I told Kitty and Wendy about it when we went down The Fur Coat and No Knickers Arms yesterday. Wendy said "how would you have explained it had you seen one of your girls?" which was a point I hadn't considered. Does one really consider anything when you're snogging and wanking a man off in the street at 6 o'clock on a rainy Thursday evening? "I'd have told them I was helping him get his money out of his pocket."
On Wednesday, I had an interview at Pax Feel Man, a chain of photography studios that do passport photos and printouts of photos for people who photograph each other having a good time rather than having a good time. I felt sorry for my interviewer. She was overfilled into one of the optimistic dresses that fat girls force themselves into. I was led up the the back of the shop, and up two rickety sets of fire escape steps. She ushered me forward before her, not wanting me to see her bulk clambering up the steps.
We chatted for seventy minutes, and I enjoyed talking to her, truth and lies the warp and weft of my side of the conversation.
My cv is almost entirely made up. My most recent invented employer is the Amalfi Cafe in [...]. "Whereabouts was it? I know [...] a bit." I was prepared for this, having researched retail units for rent there.
"You know when you come out of the main Wetherspoons," I prompted, "and you turn right, then right again, and you come on to a little street..." "Ah, I think I remember the place you mean." No you don't love, because it never existed.
Thirteen other applications currently live.

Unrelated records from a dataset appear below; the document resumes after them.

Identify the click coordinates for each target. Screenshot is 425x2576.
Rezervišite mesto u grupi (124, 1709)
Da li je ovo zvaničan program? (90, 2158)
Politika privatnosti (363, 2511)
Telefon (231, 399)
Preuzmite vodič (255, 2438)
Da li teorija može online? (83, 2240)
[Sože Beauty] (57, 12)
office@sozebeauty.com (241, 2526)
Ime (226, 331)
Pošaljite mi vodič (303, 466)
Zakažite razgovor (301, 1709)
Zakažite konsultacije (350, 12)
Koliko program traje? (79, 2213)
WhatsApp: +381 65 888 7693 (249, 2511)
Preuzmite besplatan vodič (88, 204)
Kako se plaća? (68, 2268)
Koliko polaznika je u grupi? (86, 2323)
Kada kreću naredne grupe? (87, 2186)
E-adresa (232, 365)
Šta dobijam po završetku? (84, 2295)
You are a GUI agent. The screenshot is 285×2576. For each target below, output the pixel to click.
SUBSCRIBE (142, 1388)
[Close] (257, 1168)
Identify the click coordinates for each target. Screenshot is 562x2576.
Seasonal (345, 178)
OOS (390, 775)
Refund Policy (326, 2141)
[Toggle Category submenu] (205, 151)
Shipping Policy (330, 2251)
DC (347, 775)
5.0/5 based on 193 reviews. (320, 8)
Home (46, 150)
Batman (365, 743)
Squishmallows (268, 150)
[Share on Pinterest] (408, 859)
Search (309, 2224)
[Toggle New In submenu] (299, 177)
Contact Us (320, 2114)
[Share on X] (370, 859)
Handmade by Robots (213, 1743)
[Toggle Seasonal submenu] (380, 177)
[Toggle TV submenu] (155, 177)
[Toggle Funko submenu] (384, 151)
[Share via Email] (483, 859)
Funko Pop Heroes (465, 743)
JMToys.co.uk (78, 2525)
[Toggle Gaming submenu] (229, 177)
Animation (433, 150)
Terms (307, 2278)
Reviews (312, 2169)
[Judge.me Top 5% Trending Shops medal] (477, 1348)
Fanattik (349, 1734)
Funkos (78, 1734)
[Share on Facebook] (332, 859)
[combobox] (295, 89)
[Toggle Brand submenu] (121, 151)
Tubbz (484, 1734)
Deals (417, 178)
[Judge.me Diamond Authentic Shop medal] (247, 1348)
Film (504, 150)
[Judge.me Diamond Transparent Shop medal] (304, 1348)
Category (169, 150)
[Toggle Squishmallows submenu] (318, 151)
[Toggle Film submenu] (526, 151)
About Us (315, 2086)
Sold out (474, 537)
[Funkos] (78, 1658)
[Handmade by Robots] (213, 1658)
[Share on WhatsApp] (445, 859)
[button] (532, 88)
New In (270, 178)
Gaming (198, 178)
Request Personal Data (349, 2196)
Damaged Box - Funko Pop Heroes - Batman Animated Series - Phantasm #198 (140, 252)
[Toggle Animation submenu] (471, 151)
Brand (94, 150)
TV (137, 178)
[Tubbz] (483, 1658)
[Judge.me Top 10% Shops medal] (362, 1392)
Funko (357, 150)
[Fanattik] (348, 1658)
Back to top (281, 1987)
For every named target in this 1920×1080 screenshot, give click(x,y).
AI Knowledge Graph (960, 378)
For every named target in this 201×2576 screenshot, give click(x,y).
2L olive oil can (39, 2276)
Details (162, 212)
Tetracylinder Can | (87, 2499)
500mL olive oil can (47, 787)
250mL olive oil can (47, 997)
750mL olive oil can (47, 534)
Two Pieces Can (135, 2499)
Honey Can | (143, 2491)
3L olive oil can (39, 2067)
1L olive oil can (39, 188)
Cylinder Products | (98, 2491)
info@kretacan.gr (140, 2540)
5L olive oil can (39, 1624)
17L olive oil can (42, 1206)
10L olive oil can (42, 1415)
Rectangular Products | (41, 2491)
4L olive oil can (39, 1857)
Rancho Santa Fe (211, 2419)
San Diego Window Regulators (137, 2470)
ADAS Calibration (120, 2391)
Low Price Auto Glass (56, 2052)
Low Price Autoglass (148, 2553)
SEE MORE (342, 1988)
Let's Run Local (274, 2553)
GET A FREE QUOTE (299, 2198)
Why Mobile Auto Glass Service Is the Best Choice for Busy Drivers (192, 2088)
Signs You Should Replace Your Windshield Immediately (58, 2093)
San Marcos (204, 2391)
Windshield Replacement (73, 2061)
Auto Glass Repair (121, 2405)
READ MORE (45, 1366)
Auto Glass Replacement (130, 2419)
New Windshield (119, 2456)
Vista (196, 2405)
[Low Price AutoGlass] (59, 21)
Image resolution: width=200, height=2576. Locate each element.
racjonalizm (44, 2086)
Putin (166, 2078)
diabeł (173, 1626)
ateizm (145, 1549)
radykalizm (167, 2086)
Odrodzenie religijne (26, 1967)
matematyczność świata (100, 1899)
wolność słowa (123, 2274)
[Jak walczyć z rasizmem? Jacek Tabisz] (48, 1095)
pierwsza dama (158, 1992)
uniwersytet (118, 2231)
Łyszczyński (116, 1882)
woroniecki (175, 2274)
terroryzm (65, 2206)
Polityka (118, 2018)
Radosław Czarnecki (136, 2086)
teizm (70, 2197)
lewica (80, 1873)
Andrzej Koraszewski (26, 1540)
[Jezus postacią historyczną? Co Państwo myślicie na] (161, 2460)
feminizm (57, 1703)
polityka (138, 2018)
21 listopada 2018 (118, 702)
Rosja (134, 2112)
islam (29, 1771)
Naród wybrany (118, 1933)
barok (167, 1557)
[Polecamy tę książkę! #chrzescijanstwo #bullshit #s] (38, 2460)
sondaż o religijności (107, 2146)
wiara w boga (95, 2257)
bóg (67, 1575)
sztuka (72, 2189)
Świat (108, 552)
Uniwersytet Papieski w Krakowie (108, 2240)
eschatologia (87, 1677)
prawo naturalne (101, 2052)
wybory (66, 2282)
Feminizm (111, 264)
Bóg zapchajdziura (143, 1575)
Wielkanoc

One's for a Trainee Substance Abuse Counsellor. At least I'd be excused the practical module.
We had a power cut in Lancaster for about four hours the other day. No traffic lights; alarms shrilling all over town. In The Dun Cow they'd arrayed a constellation of tea lights. I watched an eyebrowless barmaid using her phone to calculate the change she needed to give me on a 2.75 pint from the 3.00 that I'd given her.